As crowds enthusiastically cheered the grand parade in Beijing on October 1, widespread chaos gripped Hong Kong as protesters and police clashed in over a dozen locations.

On that day, the first live shots were fired by the police, two of them hitting an 18-year-old protester in the chest, sending him to the hospital for days. The police said the officer’s actions were motivated by nothing but self-defense, but a leaked memo showed that the day before the shooting, the Hong Kong police force had loosened its guidelines on the use of deadly force.
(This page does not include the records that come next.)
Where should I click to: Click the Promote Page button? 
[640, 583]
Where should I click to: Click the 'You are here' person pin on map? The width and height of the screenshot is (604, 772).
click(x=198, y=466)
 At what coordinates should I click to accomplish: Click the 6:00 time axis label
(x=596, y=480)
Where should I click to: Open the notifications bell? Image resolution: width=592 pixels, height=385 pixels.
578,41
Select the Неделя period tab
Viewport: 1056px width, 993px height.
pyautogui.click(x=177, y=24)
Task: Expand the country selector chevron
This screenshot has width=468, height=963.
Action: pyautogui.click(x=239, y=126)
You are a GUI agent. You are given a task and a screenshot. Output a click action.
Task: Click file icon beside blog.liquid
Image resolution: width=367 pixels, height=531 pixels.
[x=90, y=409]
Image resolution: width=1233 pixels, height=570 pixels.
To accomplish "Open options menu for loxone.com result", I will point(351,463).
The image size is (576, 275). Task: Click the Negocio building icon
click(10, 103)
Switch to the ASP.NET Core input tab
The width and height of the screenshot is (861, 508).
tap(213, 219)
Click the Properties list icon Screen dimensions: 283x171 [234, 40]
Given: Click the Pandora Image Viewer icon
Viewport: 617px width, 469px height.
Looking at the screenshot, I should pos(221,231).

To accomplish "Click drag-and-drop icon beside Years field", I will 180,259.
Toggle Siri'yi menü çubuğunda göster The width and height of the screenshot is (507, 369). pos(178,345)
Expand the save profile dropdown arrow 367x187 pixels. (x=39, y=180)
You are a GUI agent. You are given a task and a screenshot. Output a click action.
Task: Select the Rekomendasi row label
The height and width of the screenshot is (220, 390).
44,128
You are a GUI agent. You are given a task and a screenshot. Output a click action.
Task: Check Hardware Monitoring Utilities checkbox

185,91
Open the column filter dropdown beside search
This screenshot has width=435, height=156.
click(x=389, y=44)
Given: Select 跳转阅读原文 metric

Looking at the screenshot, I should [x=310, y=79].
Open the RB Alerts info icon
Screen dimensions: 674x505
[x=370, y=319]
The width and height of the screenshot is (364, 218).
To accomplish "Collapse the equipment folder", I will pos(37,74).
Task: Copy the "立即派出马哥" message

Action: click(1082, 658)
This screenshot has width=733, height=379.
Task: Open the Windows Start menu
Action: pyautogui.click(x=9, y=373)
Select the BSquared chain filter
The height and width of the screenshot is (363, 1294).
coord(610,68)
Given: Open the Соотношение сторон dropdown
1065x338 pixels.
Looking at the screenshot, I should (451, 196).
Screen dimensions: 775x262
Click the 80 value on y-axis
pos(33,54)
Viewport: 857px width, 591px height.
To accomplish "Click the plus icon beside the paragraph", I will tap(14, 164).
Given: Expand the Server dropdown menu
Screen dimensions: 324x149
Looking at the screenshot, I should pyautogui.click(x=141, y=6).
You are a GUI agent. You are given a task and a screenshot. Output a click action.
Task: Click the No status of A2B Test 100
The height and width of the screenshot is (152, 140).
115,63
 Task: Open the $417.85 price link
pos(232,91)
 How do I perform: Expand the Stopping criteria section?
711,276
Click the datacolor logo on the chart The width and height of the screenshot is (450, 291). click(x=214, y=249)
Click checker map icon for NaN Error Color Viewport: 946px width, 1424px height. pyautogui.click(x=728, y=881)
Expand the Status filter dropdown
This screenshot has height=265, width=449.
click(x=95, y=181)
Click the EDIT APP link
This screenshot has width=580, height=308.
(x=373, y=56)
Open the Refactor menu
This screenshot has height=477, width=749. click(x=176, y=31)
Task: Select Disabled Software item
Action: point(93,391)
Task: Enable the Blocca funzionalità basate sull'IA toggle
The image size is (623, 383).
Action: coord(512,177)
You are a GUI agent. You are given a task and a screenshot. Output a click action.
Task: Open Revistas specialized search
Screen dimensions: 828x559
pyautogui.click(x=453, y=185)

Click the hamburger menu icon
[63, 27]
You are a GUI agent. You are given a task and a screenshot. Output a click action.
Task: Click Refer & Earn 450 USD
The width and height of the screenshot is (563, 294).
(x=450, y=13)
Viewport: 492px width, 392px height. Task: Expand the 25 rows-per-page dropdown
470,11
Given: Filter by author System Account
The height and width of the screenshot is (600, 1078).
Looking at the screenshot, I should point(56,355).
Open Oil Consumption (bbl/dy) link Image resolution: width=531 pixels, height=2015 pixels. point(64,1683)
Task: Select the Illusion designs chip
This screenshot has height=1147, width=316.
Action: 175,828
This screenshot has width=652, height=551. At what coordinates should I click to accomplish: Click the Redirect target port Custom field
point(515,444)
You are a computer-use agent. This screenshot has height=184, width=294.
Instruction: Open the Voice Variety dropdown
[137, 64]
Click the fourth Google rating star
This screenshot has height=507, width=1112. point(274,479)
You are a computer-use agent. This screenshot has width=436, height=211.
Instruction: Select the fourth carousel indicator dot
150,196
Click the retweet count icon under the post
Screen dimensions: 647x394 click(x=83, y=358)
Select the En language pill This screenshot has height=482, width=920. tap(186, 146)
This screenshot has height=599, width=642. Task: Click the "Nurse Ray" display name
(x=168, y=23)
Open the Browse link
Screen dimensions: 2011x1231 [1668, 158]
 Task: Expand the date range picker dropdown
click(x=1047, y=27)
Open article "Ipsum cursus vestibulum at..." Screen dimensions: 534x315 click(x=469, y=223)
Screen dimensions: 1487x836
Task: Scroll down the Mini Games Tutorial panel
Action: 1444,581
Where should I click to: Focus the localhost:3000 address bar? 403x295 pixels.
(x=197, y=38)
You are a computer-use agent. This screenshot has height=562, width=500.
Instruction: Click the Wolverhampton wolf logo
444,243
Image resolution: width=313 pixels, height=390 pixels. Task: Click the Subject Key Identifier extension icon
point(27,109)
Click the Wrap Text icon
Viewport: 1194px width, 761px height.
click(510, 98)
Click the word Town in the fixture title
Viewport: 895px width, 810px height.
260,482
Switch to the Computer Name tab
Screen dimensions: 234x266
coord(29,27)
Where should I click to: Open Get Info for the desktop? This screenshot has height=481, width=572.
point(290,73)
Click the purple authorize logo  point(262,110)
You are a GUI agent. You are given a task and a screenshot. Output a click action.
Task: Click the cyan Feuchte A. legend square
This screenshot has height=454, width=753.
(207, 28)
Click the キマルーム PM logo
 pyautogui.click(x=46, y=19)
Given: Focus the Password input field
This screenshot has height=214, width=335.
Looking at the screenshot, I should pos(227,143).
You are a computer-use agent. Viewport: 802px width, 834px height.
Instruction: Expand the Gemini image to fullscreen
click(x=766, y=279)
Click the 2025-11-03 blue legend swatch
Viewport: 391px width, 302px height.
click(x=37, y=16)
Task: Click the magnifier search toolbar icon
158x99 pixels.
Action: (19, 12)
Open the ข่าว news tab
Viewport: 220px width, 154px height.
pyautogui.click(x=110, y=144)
The authoritarian creep of the city government continued through the weekend, as Chief Executive Carrie Lam (林鄭月娥 Lín Zhèng Yuè’é) invoked the Emergency Regulations Ordinance (ERO) to ban all face masks at public gatherings. The ERO is a colonial-era law not used in over 50 years, and it gives the government virtually unlimited powers, including, according to the South China Morning Post, “media censorship, arrests, deportations, the control of ports and all transport, the appropriation of property, and the authority to enter and search premises.”

Protests against the mask ban turned violent over the weekend, and the government has already brought the first charges against violators of the new regulation, the Guardian reports. It seems likely that the cycle of crackdown, protest, violence, and arrests will continue, but where it will end is anyone’s guess.